▶ [Given problem]
Pick out every line in the rows below that contains the string "back", matching case exactly.

▶ [Extracted records]
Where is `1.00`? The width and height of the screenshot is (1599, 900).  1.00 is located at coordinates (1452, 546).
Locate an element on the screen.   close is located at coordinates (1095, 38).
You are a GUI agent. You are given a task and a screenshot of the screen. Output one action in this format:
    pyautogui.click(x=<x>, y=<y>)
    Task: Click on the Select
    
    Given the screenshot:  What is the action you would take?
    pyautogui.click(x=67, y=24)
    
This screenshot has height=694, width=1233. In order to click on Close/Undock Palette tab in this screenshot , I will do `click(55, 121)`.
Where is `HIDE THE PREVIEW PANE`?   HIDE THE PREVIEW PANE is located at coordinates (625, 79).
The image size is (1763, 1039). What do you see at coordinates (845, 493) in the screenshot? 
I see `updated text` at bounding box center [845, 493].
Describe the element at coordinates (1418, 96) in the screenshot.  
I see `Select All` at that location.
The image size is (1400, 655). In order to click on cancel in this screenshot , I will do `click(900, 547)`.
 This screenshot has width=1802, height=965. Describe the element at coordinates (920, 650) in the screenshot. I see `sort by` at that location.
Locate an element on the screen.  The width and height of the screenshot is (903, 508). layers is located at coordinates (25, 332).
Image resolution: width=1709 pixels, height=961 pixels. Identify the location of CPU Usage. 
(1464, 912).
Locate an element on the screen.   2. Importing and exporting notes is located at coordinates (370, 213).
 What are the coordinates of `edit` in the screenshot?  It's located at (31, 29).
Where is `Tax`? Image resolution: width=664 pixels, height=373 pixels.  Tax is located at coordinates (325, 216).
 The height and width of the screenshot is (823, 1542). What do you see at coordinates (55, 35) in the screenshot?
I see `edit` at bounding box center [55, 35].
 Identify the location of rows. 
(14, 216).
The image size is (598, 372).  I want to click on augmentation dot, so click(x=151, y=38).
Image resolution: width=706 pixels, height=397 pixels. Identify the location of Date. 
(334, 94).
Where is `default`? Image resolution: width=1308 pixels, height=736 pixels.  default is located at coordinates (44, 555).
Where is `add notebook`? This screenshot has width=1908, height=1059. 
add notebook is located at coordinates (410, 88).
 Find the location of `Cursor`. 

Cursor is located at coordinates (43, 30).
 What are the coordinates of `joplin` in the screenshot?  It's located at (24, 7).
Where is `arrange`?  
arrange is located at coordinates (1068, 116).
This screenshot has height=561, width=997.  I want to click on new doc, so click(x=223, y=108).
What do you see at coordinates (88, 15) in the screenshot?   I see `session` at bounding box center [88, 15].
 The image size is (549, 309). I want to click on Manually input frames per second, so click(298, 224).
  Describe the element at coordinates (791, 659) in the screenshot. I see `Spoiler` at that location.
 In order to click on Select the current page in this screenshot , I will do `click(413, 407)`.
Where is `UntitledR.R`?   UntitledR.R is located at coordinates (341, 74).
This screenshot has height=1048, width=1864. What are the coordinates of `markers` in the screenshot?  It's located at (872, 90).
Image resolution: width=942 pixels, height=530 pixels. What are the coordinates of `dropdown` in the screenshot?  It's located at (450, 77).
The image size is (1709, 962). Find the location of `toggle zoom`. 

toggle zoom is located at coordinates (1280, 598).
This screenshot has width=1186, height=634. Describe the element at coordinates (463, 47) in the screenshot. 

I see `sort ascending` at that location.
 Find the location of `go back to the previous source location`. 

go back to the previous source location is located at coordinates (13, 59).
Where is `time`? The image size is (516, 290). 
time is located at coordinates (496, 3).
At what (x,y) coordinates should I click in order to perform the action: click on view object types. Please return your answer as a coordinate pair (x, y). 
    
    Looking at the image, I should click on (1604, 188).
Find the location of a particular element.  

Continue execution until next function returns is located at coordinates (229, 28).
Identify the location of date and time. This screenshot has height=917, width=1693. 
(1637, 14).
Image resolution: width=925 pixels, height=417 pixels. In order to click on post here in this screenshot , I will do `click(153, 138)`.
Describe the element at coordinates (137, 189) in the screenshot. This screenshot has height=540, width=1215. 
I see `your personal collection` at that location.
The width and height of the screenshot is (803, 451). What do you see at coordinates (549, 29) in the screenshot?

▶ [Exercise response]
 Find the location of `go back to the previous source location`. 
go back to the previous source location is located at coordinates (13, 59).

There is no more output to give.